Open jowagner opened 3 years ago
Update: We have decided to carry out the 4 filtering experiments on v7 and will apply the best setting when using v8.
Do you mean before measuring the effect of leaving out the NCI? Did you discuss this with Jennifer? (Who is "we" in "We have decided" here?) Given the tight time frame I wouldn't change the agreed plan, especially not if electra cannot speed up the development phase, without top-level approval.
edit: typo opt --> top
This would be before the leave-NCI-out experiment but would correspond to the 4 filtering experiments we decided to just use regular BERT for.
My response was based on our recent email thread:
I guess this depends how long it takes to re-run the filtering configurations. If it takes more than a day, my suggestion would be to start pre-training transformer models (bert or electra, see question above), then, while those a running, run the 4 filtering configurations with paracrawl v8, evaluate the 4 transformer models that use v7 and train a v8 model using the best filtering configuration according to v7.

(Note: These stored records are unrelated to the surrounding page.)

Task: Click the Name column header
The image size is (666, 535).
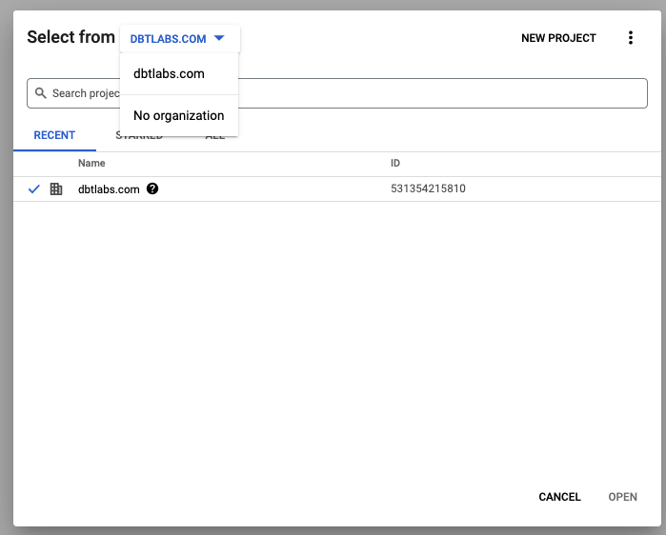Action: (91, 164)
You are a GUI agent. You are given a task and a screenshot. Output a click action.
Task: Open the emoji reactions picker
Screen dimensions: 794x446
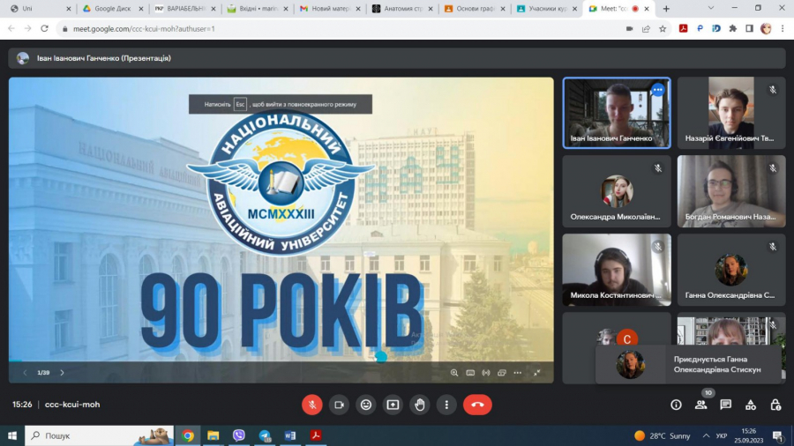pos(366,405)
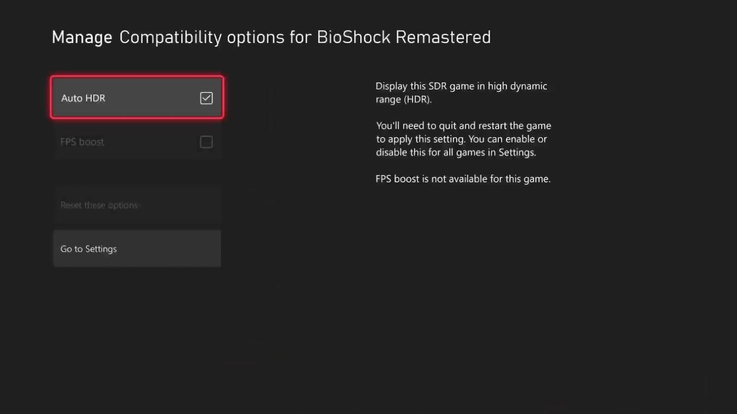Click the FPS boost row's blank middle area
This screenshot has height=414, width=737.
click(x=152, y=142)
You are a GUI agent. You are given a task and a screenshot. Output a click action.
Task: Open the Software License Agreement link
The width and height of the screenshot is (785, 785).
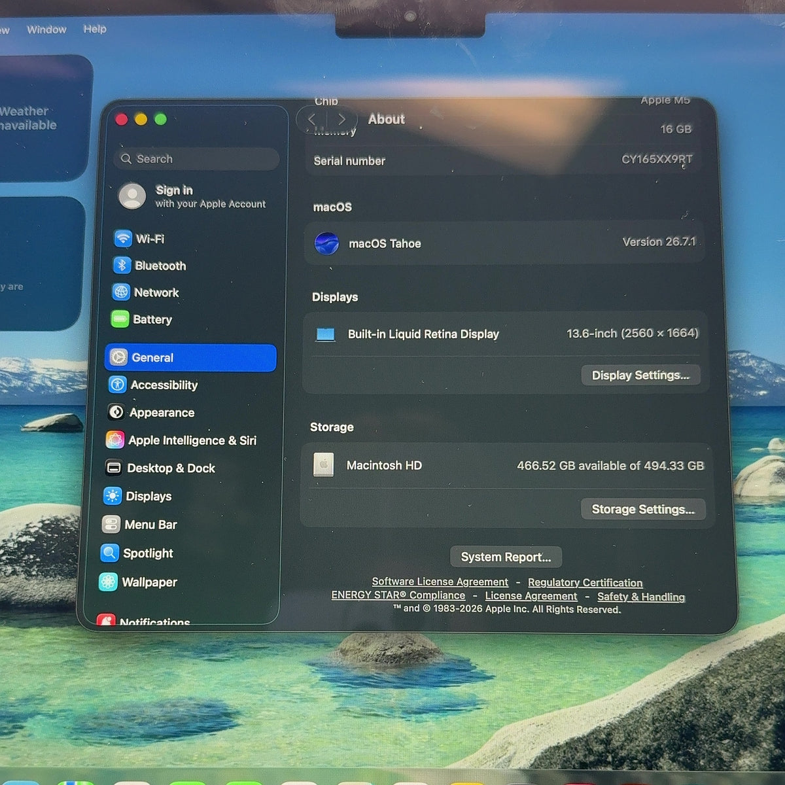(440, 582)
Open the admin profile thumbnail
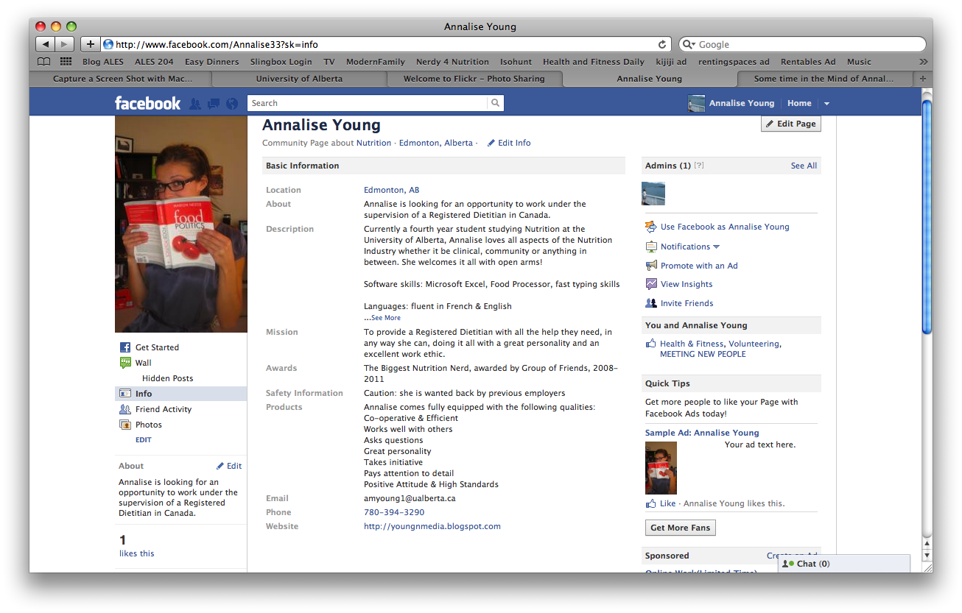Image resolution: width=962 pixels, height=613 pixels. [x=653, y=194]
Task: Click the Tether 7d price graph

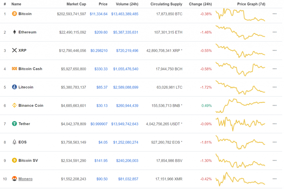Action: point(240,124)
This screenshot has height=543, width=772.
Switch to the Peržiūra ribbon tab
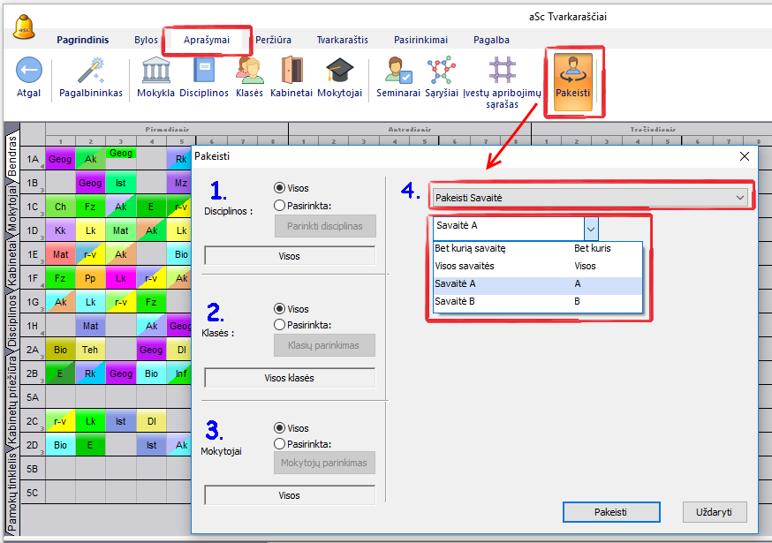(x=273, y=40)
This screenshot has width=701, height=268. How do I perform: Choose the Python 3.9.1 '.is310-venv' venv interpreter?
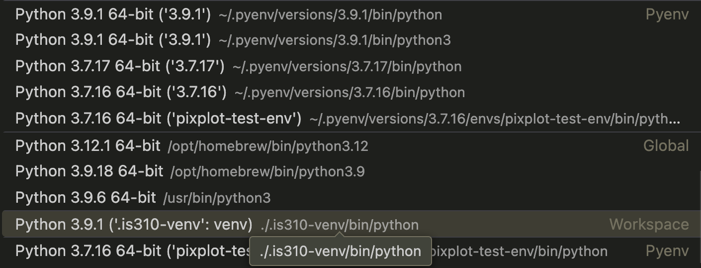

So my understanding was that we run each filtering setting with all corpora (using v7 ParaCrawl) and BERT. The best of which would be applied to Paracrawl v8. At the same time, we would be training the 5th model, ELECTRA and evaluate its 12h/24h performance using one of the filter settings (I'm using OpusFilter-BasicCharLang
).
That's fine up to the point a v8 transformer model is trained. This must not put the NCI, WordPiece and vocab size experiments at risk for the deadline 1st of June. If electra can speed up development experiments we will be comfortable squeezing in a v8 experiment but otherwise let's wait with this to after the agreed experiments have been completed.
I agree completely. I think it's better to have our experimental setup consistent, e.g. stick with v7 for all initial experiments:
Once we have carried out all of these experiments, we can add the v8 corpus in for our final model. Or squeeze in a all+v7 vs all+v8 experiment to see how much adding the v8 helps.
Another advantage of staying with v7 for the moment is that we know it works with our pipeline.
I agree. Let's stick with v7 for now.
On the data quality of ParaCrawl (and how to evaluate it): Ramírez‐Sánchez et al 2022 Human evaluation of web-crawled parallel corpora for machine translation
Filtering has improved, including a filter trying to remove MT output (but still there are many easy to spot, for an Irish speaker, MT output)